Once I had several thousand rounds through it (without ever punching the bore), it started to suddenly shoot like shit with the ammo that it normally liked. We are talking over the course of about 50 rounds. At the same time, the CCI mini mags that it used to hate, all of a sudden started to shoot very well through it.
Punched the bore, still shot like shit. About 100 rounds later, it settled down again with it’s old favorite ammo.
Always interesting to see the “personality” of a specific barrel. Never know how it’s going to be.
I might be talking out my ass here, but I’d believe it’s from the copper fouling filling in any rough/imperfect surfaces within the bore, thus creating a smoother, more precise, more consistent surface for subsequent shots.
In my understanding, there is a little bit of what DreadPirateMoyer offered, plus any remnant cleaning solution left in places where it is impossible to remove would be, in effect, a contaminate that must be completely scoured out of the bored by shooting through it before it settles into some degree of consistency needed for accuracy.
Yea, thats my understanding.

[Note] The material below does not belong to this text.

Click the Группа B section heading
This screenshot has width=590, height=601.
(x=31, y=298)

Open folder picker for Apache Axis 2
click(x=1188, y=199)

Hodnett goes over this quite a bit and offers several interesting examples in the Long Range Magpull video.
I just clean the carbon out most of the time to keep the perfect smooth bore perfecto. I leave some copper in because Im lazy even when I use copper remover. Mark will do a full on copper removal more often, and he still hold .5moa in his 308.

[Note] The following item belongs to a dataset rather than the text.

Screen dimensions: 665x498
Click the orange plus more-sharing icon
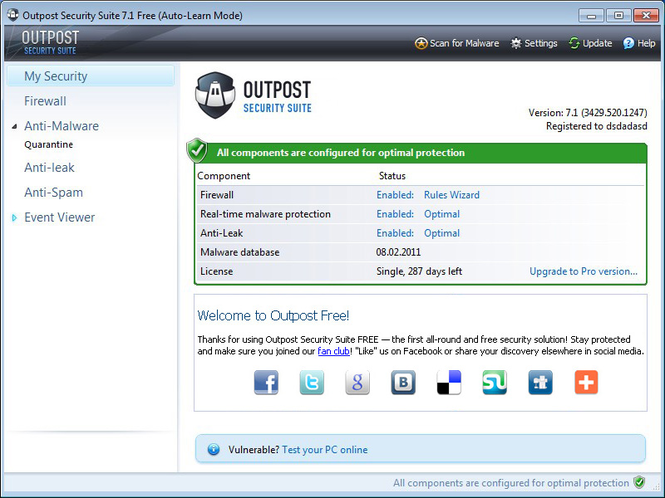click(586, 382)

It only makes sense that if your gun is a half inch gun out of the box, you could remove the copper and still have a half inch gun. But some guns definitely improve. My 5R 300 win mag. Went from a MOA gun to a half MOA gun, I suspect this same phenomena.
Some years ago I noticed that sometimes changing from one batch of hand loads to another with a different powder and the same bullet, a load that had shot well patterned like a shot gun until x number of rounds had gone down the pipe. Seems like some powders do not like to follow others.
I did find a chart of which powders can follow others and which can’t without cleaning but it seems to have gone into hiding.
This link http://www.usrifleteams.com/forums/index.php?showtopic=20489 has a chart that was compiled from folks experience (post #27) of which combinations work and which don’t. Perhaps this will help, perhaps not.
Sorry but no, carbon and soot filling those imperfections yes. Any copper present in the bore will strip more from the bullet and accuracy goes out the window.
Carbon fills the imperfections and seals any gaps between the bullet and bore. It protects the bullets from the dry, clean bore and if the bore is a little larger than it should be it tightens things up so the bullet doesn’t wobble. Top of land to top of land should be .218". A .218 inspection pin should slide through the bore with a very little resistance. A .219 pin should not fit in the bore at all but I’ll bet a .219 will fit in the muzzle apx 3/4" deep in most .224 barrels.
Soot tightens the muzzle play, accuracy improves.